The second instance cited, March 16, was the first anniversary of the death of Rachel Corrie, a US peace activist who was crushed to death by an Israeli bulldozer as she tried to block it from demolishing a Palestinian family’s home in the Gaza Strip. What happened on that day was without precedent in my experience. While approximately thirty of us set up a mock check-point, some dressed as soldiers and some as civilians, a crowd of some 150 militant Zionists that had been congregating nearby in preparation proceeded to rush our display. We had postponed our action for a period to avoid a clash, but were unsuccessful. We were surrounded, and for nearly an hour faced physical and verbal intimidation.
In this context, I was one of many students organizing the mock check-point who tried, through chants and small speeches, to let confused onlookers know the purpose of the display that was being aggressively swarmed.

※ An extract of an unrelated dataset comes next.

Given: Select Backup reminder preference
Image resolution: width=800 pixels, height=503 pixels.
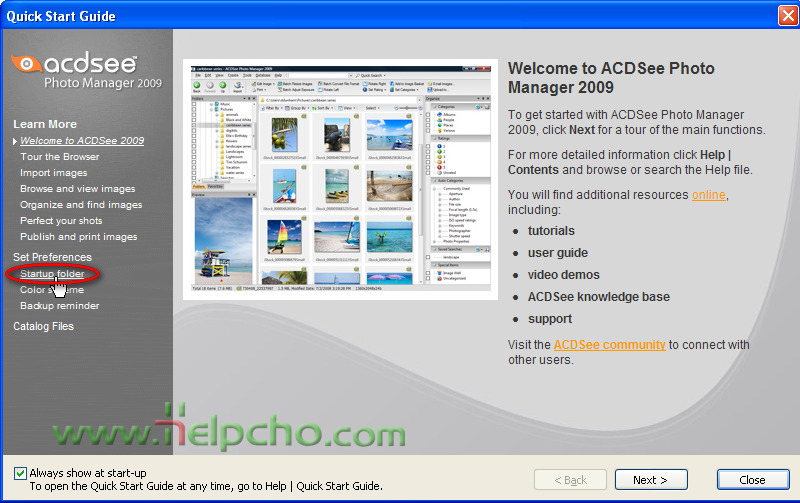Looking at the screenshot, I should (60, 306).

President Marsden is contending that this somehow “contributed to the threat of harm to the safety and well-being of York University community members.” If this is the case, why am I not being charged criminally? Why did the administration wait so many months to paint my conduct as dangerous?
When I was informed in early November by Ms. Ridley from the Office of Student Affairs (OSA) that I needed to review the student code of conduct, which she alleged I had broken on October 22, I told her that I would do so and then get in touch with her. That same month, I visited her to set up an appointment (I was in and out of the OSA office throughout this period regarding the status of Students for a Critical Consciousness, a campus club of which I am President). She informed me that she would need to coordinate the meeting with the security personnel who had been present on the day in question. I told her that the meeting had been called at her request, and that I was in no rush to meet – Ms. Ridley smugly responded that she was not surprised, and that she would contact me in the near future. She never followed through.
The administration had every opportunity to contact me. Again, I am the President of a recognized student club, my York University email account is listed online as the group’s contact information (and is used readily by York’s library to notify me of late fines), and I even had a minor debate in late February/early March in the pages of Excalibur with Nancy White, York’s director for media relations (regarding some of our school’s questionable corporate connections). Plainly, it is hardly as if I had gone underground.
Over the past year, as a York-based social justice activist who is both Jewish and anti-Zionist, I have been called a “self-hater” and a “terrorist”; I have received death threats. Now, the administration of Lorna Marsden is topping all of this off with a summary suspension order. York University’s mission statement describes the school as “a community of faculty, students and staff committed to academic freedom [and] social justice.” In the hope that this is truly the case, I appeal to the administration to allow me to return to my studies and to my job without any further harassment.
To everyone else reading this (in case the administration’s response is not immediately favorable), the York Free Speech Committee, which recently formed to deal with this situation, will be circulating an important call-out shortly. Please keep posted on this situation, and consider providing your personal support to our campaign if you get the chance.